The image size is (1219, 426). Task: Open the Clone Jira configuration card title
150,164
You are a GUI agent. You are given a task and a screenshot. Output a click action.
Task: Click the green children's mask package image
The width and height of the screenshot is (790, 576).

◇ ◇ ◇ ◇ ◇ ◇ ◇

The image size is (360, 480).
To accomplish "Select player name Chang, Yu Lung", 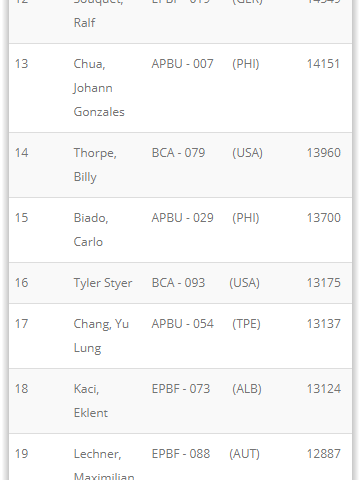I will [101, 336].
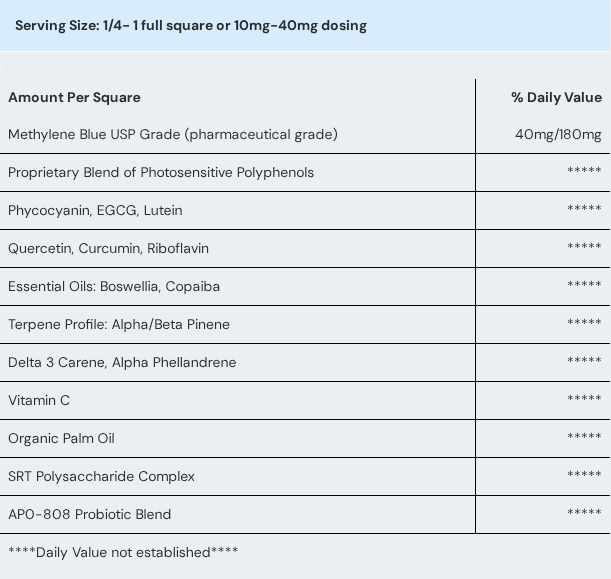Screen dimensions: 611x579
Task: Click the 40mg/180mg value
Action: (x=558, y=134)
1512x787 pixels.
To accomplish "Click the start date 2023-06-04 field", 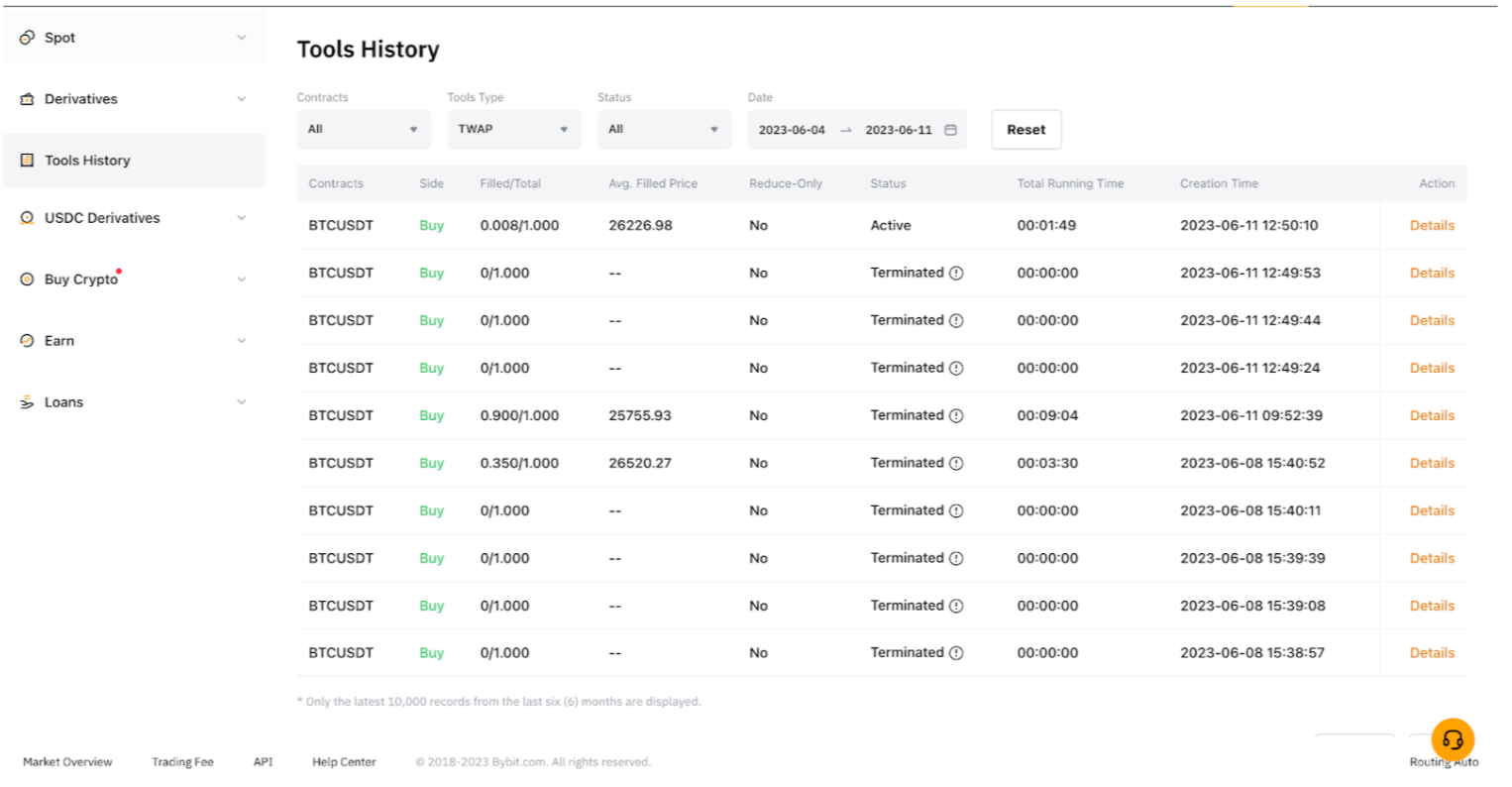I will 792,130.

◇ ◇ ◇ ◇ ◇ ◇ ◇

-- Assignment --
Find the string "screenshot" in the records, then copy each line where it occurs.

-- Solution --
You are a GUI agent. You are given a task and a screenshot. Output a click action.
The width and height of the screenshot is (790, 576).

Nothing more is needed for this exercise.